**Work instruction**
Match the word "agent". Return each line of the data below where it appears.

** Opening Task data block **

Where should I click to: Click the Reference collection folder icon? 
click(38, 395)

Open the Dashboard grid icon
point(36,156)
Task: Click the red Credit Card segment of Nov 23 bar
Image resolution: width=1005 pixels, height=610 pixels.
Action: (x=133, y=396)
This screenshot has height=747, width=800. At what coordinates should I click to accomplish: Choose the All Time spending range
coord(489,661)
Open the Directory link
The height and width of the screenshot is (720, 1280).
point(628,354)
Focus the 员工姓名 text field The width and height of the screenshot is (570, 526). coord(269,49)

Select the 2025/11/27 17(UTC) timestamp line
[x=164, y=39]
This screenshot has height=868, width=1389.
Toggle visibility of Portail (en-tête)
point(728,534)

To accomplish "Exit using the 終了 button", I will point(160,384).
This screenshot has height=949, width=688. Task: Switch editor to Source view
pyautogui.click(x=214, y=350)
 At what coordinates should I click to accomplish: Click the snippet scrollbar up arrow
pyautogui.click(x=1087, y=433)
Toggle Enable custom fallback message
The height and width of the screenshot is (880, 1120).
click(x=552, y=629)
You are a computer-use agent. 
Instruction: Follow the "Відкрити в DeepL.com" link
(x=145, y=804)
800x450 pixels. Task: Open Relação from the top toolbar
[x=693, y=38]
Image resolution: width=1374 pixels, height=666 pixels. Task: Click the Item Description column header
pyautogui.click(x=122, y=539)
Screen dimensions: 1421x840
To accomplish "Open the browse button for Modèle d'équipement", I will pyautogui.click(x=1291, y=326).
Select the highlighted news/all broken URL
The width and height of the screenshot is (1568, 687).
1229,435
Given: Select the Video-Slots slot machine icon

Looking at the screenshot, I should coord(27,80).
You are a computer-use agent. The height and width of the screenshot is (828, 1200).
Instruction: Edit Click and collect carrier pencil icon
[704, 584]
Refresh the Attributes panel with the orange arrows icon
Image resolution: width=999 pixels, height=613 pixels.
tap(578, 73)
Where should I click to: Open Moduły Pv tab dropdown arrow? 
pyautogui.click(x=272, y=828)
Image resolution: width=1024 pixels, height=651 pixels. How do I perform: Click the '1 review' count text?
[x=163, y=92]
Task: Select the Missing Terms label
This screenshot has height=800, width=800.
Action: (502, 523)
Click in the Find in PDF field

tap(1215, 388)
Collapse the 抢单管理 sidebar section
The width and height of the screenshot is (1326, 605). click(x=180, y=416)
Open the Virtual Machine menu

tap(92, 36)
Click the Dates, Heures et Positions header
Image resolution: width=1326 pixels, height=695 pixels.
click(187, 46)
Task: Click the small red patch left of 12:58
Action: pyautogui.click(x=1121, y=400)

** Closing Task data block **

**Written reply**
You are a computer-use agent. 
You are a computer-use agent. The height and width of the screenshot is (828, 1200).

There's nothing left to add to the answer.